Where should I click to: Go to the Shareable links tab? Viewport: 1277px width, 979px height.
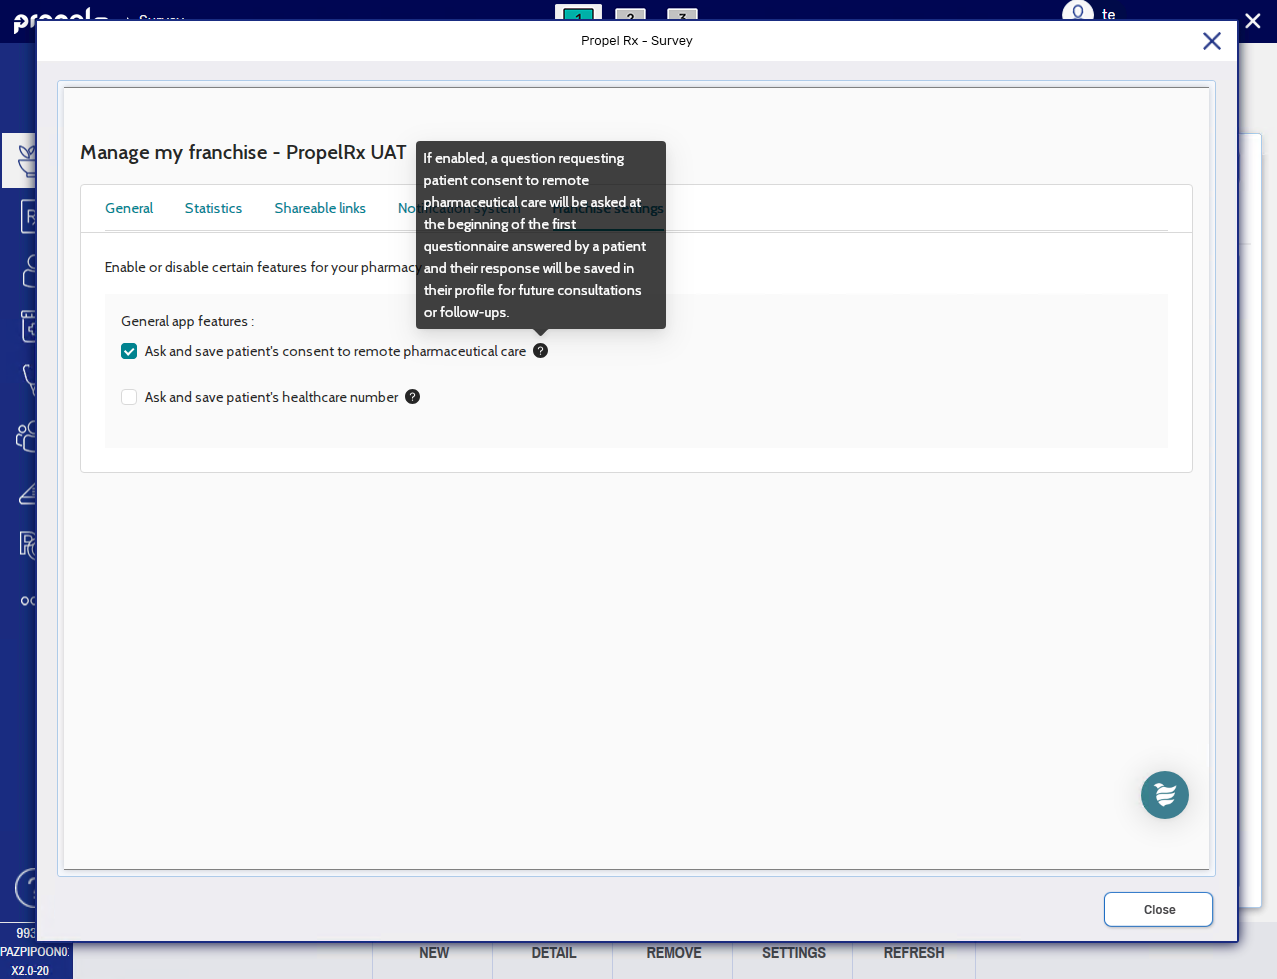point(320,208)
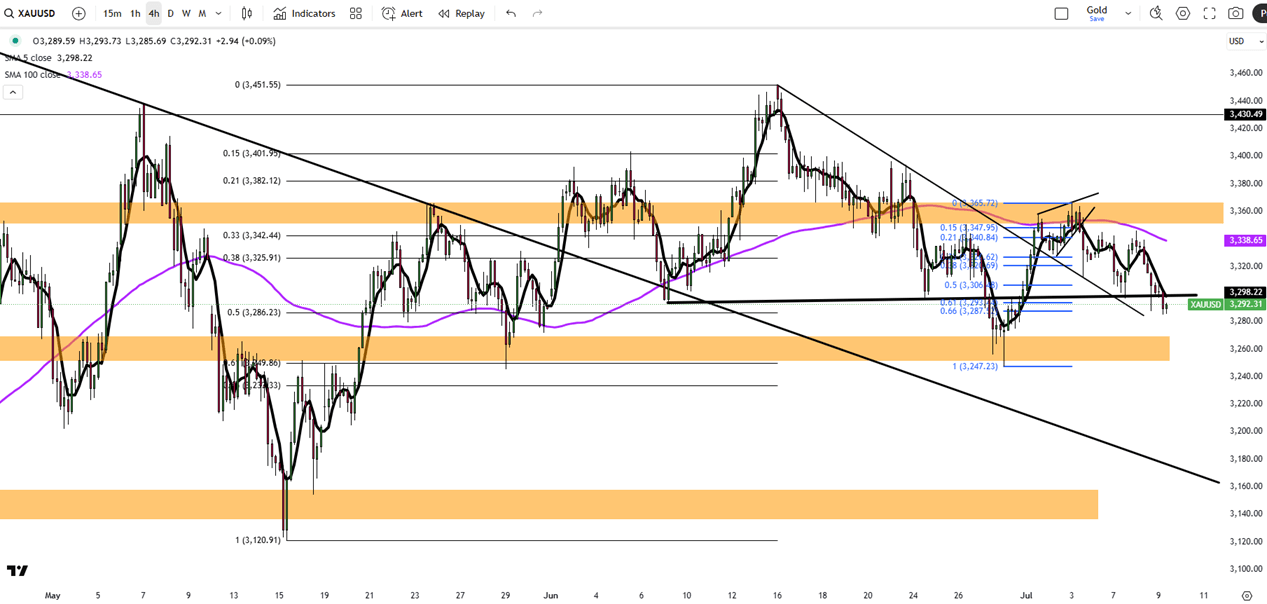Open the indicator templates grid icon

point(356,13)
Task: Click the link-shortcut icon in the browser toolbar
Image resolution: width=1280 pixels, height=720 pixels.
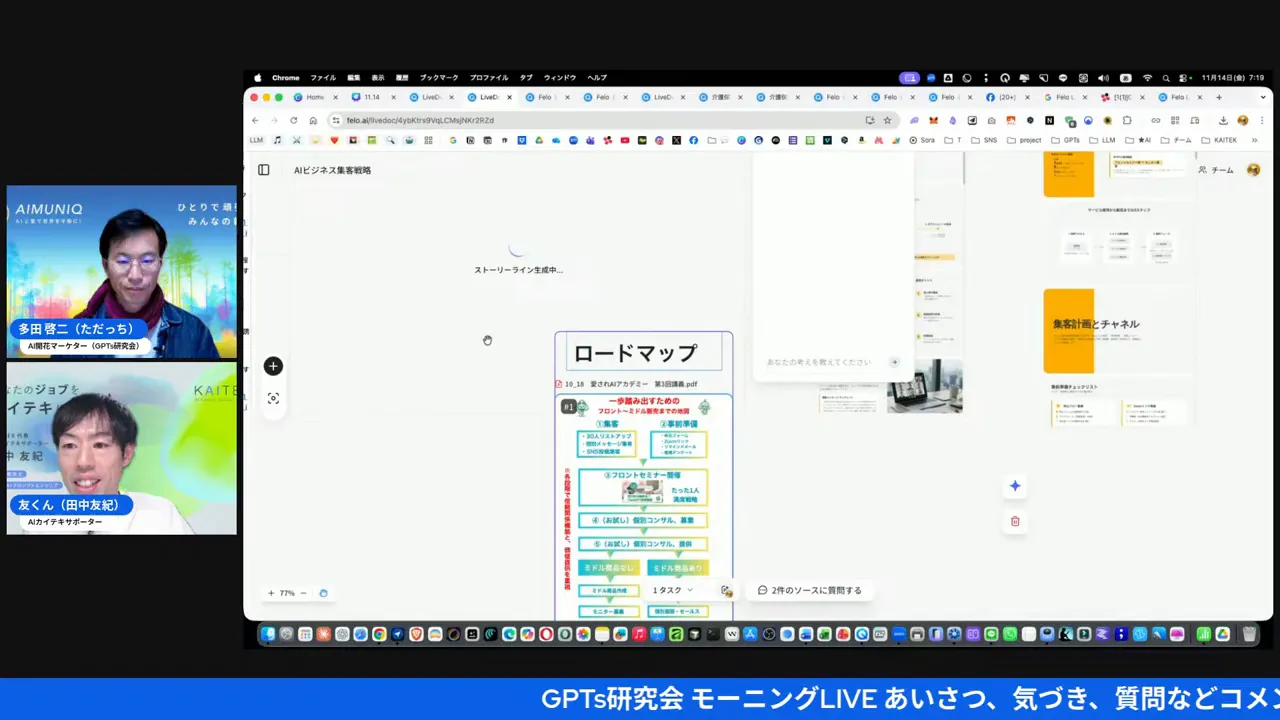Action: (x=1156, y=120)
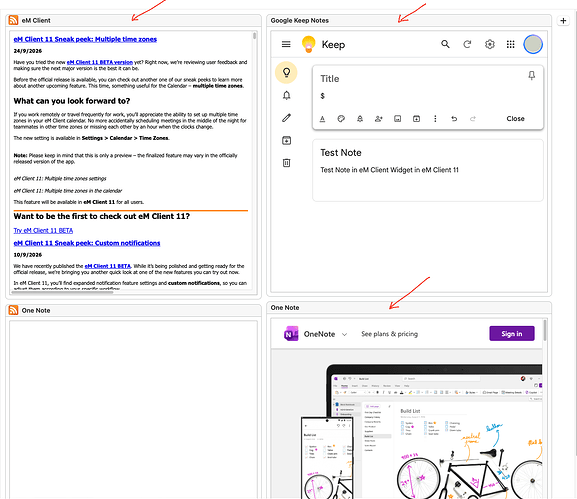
......
What is being asked ▸ From the line containing "Image resolution: width=1280" through the final line of the listing above, reproduce every line exactly, with no pictures.

Response to this task ▸
Image resolution: width=1280 pixels, height=720 pixels.
Action: (x=1156, y=120)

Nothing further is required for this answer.